If you believe the point of work is to earn an income, then this situation cannot be tolerable. Wages are too low, forcing people to hoard jobs: instead of two jobs going to two different workers, each of whom earns enough to live, a single worker will hold two or more jobs. The worker earns enough to live while the unemployed goes without any income at all.The question of how to make work pay is an interesting one and there is no shortage of suggestions:
- An increased minimum wage, especially one indexed to inflation and without gimmicks like tipped-worker exclusions, would force employers to pay each employee more, enticing more workers off the sidelines into the labor force. Proponents points out this option would also "internalize" to firms the expenses the state currently pays to top up the income of low-wage workers, like SNAP benefits, EIC, and Medicaid.
- Wage subsidies to low-income workers would give employees more take-home pay without imposing additional costs on employers. An advantage of this plan is an increase in employees' income without depressing employment overall. A disadvantage would be "externalizing" to the state the living expenses of low-income workers. There's no obvious reason why the public as a whole should subsidize the country's least productive private businesses.
Conclusion
You may think that the problems and solutions I've outlined here are commonsensical, or you may find them dangerous and incendiary, depending on your prior political inclinations.So let me share one, basic, elementary, essential truth: work is at a critical crossroads.
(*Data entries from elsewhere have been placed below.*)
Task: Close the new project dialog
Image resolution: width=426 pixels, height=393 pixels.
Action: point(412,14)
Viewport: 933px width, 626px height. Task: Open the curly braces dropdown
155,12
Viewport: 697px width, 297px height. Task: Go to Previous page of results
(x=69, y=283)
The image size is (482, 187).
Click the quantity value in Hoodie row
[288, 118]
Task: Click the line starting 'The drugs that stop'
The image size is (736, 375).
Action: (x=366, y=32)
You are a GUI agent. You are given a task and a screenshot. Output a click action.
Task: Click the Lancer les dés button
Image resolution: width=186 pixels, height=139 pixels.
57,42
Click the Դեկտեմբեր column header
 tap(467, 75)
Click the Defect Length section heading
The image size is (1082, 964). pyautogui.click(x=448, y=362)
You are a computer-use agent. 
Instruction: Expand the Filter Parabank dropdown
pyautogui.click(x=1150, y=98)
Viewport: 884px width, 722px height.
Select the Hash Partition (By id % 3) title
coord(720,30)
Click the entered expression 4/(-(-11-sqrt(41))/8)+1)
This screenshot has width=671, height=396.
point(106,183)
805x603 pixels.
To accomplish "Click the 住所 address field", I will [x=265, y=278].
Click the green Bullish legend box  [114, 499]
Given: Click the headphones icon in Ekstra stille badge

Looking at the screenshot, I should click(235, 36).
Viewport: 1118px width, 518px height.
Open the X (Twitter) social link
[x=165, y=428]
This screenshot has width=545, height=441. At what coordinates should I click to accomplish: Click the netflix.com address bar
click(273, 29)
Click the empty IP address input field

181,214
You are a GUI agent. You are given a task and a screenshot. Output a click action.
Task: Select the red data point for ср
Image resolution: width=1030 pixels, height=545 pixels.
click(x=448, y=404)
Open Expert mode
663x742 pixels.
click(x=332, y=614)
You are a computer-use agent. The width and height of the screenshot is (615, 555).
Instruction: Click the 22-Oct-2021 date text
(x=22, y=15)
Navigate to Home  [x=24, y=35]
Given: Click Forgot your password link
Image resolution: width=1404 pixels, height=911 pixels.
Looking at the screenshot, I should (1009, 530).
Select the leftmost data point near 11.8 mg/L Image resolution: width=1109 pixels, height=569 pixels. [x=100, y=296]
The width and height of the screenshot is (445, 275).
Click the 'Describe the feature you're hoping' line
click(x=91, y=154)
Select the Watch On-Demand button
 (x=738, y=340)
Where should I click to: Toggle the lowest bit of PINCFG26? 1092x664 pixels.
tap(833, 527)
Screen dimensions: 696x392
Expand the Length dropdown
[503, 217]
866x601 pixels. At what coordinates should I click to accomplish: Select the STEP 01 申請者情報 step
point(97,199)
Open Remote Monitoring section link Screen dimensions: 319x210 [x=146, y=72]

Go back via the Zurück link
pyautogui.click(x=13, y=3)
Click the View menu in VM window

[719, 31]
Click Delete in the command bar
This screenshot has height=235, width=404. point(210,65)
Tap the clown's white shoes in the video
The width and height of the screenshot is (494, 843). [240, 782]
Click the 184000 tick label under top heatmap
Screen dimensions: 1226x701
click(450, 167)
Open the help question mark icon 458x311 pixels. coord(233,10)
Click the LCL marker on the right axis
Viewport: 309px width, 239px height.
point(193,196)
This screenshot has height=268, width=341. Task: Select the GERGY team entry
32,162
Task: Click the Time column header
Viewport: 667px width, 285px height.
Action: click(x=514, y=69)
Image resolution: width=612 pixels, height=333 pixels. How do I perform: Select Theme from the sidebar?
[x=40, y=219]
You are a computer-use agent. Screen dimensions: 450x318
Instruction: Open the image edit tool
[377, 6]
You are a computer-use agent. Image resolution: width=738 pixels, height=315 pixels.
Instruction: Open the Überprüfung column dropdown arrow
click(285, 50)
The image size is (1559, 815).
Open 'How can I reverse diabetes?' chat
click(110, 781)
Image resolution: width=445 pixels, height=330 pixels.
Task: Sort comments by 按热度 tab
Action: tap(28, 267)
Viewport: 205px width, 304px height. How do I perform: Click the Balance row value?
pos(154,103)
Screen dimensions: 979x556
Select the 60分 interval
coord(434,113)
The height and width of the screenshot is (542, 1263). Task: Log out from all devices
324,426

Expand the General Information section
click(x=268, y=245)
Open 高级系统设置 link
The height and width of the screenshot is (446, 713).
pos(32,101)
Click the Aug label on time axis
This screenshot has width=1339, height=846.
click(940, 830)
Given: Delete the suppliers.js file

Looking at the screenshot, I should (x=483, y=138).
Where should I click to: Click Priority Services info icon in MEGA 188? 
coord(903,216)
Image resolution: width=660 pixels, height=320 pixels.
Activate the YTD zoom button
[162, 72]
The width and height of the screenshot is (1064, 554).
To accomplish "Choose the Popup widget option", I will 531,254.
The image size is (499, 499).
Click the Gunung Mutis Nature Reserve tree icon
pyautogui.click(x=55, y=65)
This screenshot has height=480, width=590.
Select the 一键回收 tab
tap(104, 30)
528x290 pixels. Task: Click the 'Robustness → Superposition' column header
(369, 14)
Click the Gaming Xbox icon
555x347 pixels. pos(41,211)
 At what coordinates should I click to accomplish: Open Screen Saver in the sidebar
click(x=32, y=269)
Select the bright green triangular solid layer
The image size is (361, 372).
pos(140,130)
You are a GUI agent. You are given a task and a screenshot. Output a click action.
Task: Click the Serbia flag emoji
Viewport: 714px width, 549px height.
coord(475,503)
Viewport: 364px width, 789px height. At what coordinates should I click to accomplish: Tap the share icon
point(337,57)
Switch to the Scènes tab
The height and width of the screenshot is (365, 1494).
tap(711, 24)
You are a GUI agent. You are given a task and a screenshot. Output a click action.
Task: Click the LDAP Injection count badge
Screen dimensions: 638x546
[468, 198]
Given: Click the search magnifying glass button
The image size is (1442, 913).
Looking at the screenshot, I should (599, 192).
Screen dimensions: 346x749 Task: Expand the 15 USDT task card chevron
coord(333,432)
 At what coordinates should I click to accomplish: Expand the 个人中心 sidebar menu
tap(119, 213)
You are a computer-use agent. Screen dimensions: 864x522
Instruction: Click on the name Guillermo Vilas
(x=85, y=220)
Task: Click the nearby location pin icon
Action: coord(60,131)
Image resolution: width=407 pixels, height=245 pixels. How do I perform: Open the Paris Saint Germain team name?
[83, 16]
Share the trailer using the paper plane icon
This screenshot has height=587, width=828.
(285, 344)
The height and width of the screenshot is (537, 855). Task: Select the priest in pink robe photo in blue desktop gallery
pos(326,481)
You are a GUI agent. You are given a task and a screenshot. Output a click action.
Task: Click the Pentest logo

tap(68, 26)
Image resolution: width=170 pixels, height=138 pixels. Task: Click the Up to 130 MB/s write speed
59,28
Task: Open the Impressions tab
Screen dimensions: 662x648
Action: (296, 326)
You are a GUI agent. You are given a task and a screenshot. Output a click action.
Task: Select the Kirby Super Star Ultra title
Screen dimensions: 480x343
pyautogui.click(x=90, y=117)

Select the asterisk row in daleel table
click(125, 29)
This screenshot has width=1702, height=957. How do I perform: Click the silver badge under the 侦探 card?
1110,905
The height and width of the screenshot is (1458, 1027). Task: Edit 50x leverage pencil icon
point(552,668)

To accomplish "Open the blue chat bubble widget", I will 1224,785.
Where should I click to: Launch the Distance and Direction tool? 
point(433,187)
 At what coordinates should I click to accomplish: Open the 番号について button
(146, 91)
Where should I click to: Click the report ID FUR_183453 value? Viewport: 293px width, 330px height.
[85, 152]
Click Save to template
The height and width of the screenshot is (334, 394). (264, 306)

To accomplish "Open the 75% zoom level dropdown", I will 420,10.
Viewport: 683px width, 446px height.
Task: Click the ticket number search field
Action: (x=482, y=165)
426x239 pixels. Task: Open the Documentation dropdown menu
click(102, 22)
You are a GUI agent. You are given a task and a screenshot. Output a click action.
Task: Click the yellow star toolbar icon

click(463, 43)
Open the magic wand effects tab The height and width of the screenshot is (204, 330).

If the return to work continues to be sabotaged by a capitalist class intent on retaining all the profits of industry for itself, and by a political class intent on immiserating workers by destroying, step-by-step, their ability to control the terms, conditions, and yes, dignity, of their employment, then work has no future in America.If you think today's youth lack a work ethic, wait and see what they'll be like once you've completely destroyed work as an institution.